# Input
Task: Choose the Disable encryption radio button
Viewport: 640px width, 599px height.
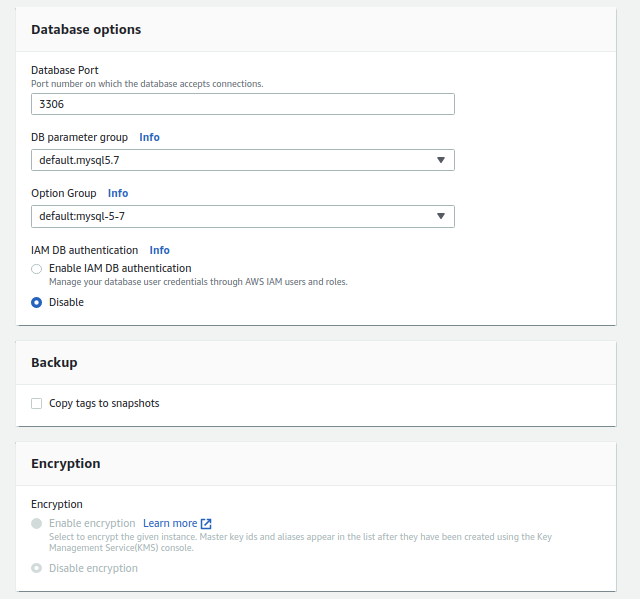Action: tap(37, 568)
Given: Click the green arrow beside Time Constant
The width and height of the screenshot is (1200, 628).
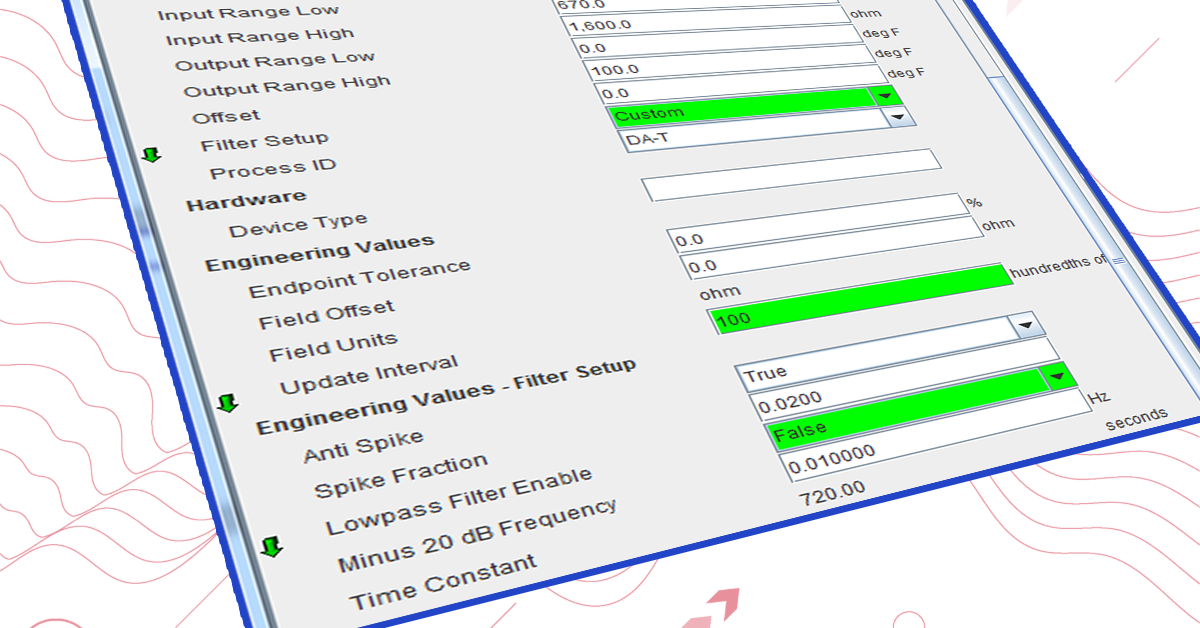Looking at the screenshot, I should click(x=271, y=547).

# Aim of the task
Return the records above exactly, without the pictures.

# Completed task
Task: Choose the Disable encryption radio button
Viewport: 640px width, 599px height.
Action: tap(37, 568)
Given: Click the green arrow beside Time Constant
The width and height of the screenshot is (1200, 628).
Looking at the screenshot, I should click(x=271, y=547).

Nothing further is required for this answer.